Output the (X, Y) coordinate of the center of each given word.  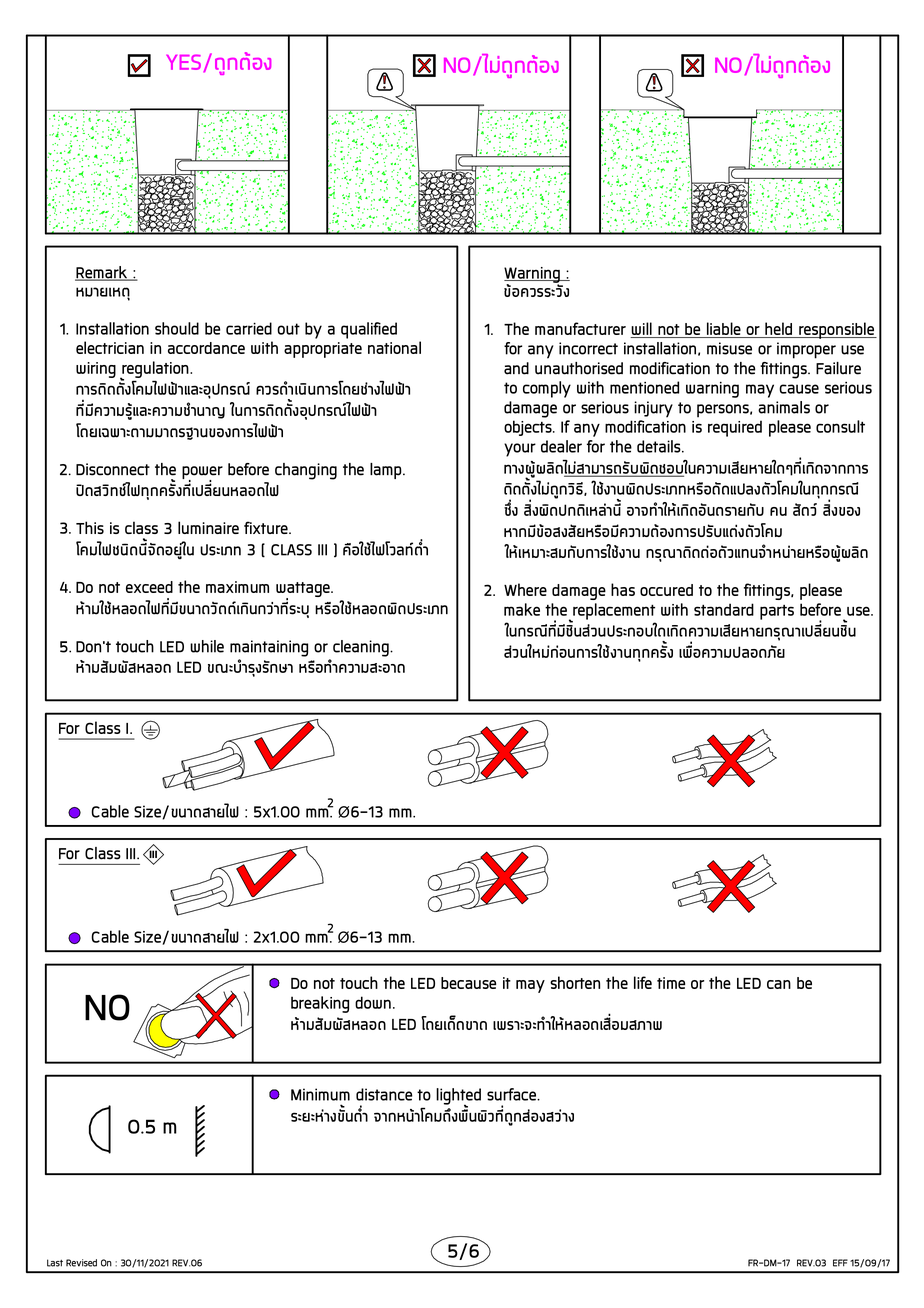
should (177, 328)
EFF (840, 1263)
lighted (458, 1097)
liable (724, 328)
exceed (149, 587)
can (779, 984)
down (373, 1002)
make (522, 609)
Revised (81, 1263)
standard (724, 609)
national (394, 347)
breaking (320, 1004)
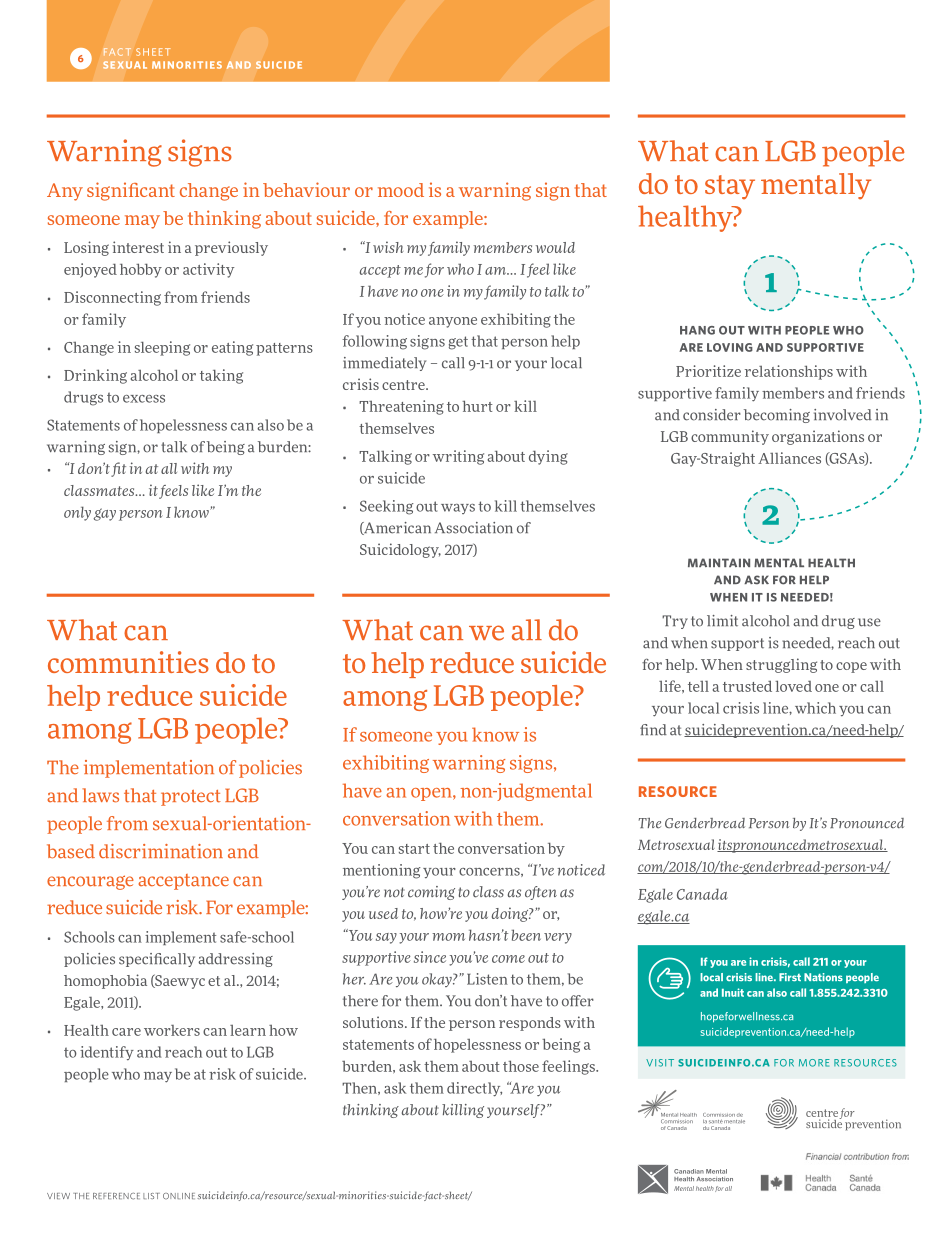  What do you see at coordinates (401, 190) in the screenshot?
I see `mood` at bounding box center [401, 190].
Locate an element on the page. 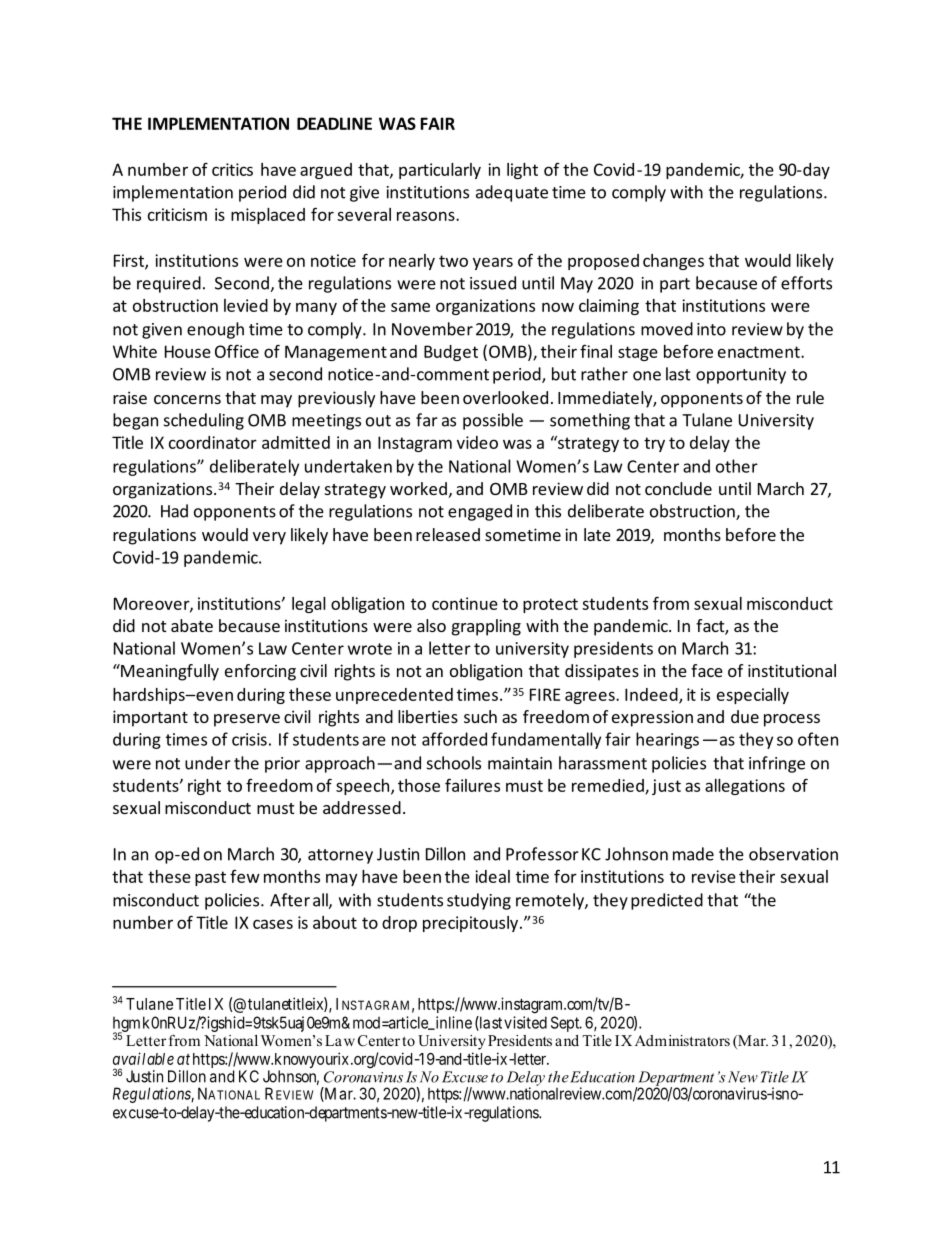 This document has height=1233, width=952. light is located at coordinates (522, 171).
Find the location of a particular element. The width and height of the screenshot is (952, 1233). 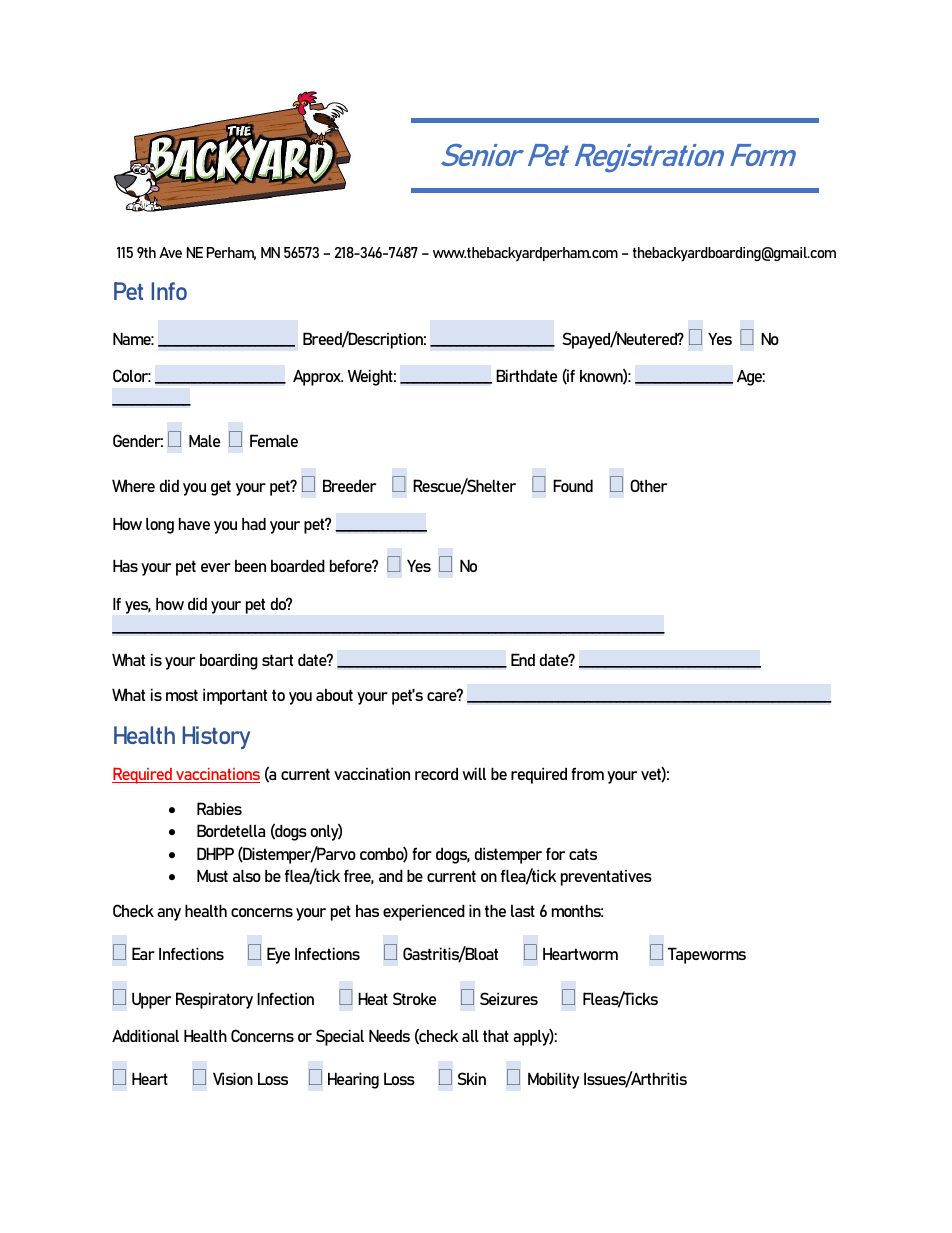

about is located at coordinates (334, 695).
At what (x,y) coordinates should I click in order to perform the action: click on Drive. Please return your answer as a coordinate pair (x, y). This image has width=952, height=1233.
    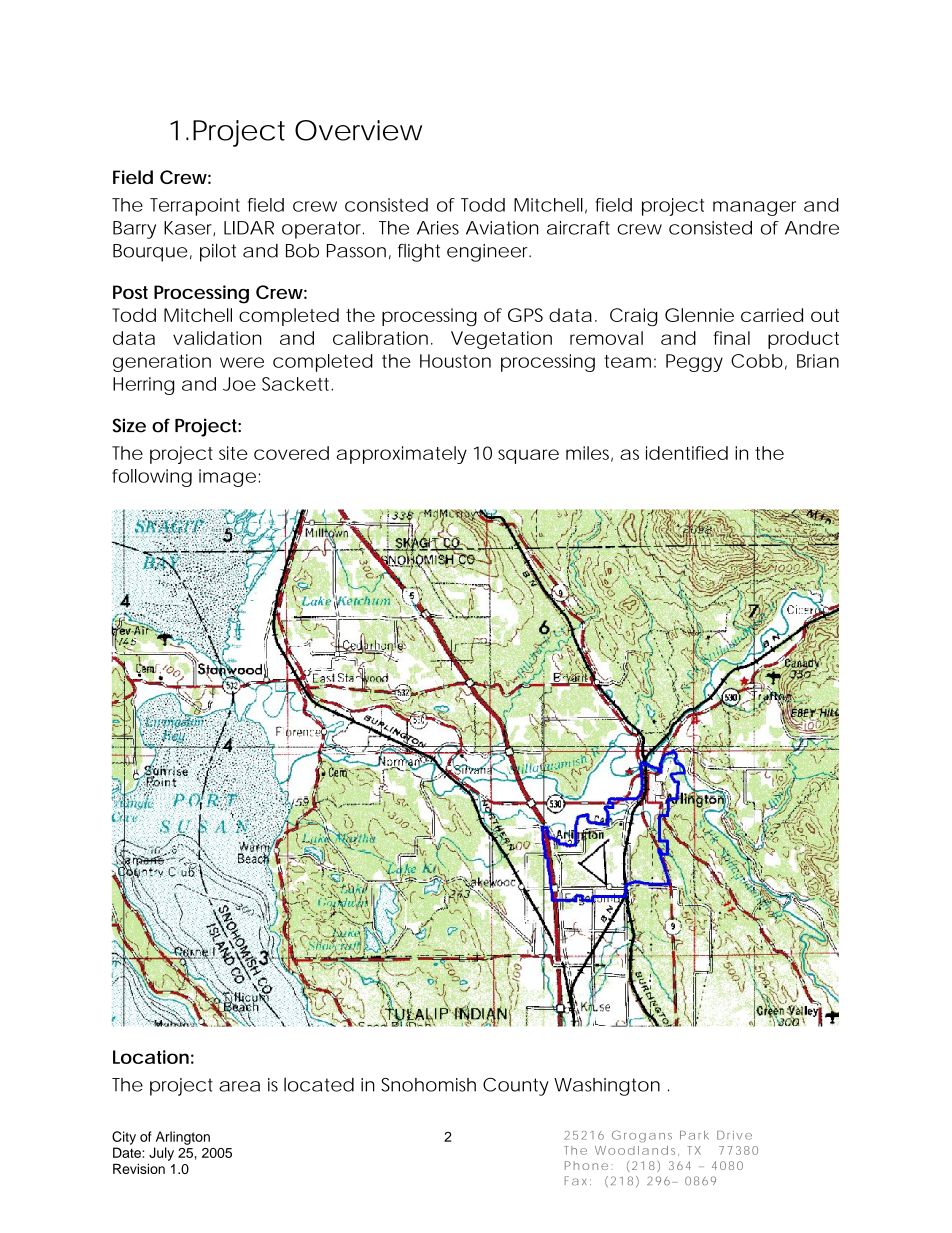
    Looking at the image, I should click on (734, 1135).
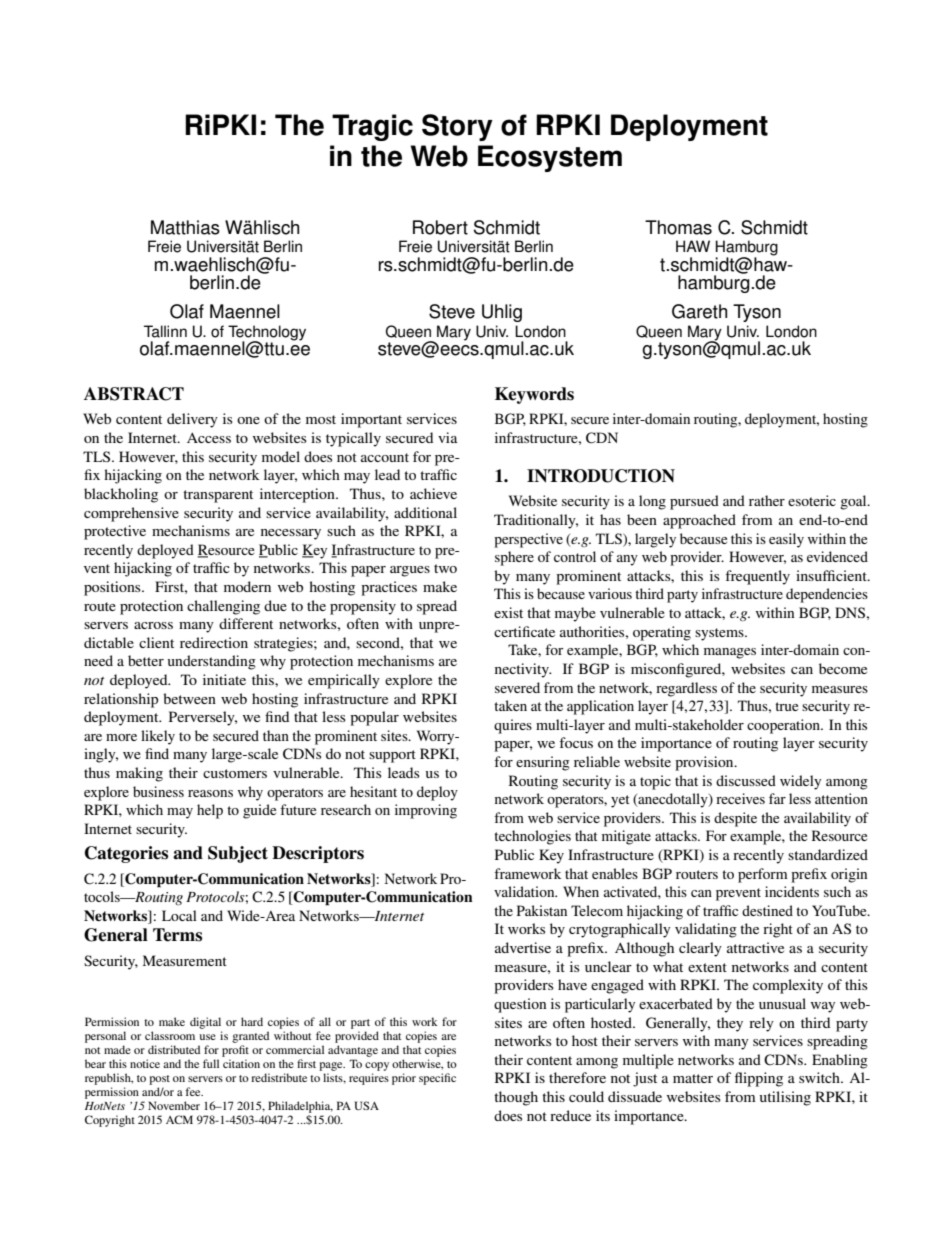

---

[EXERCISE REQUIREMENTS]
Copy each line of the material above that contains the string "should". Case counts.

[ANSWER TO THIS PROBLEM]
should (177, 328)
At what (x,y) coordinates should I click in order to perform the action: click on Drive. Please return your answer as a coordinate pair (x, y). This image has width=952, height=1233.
    Looking at the image, I should click on (734, 1135).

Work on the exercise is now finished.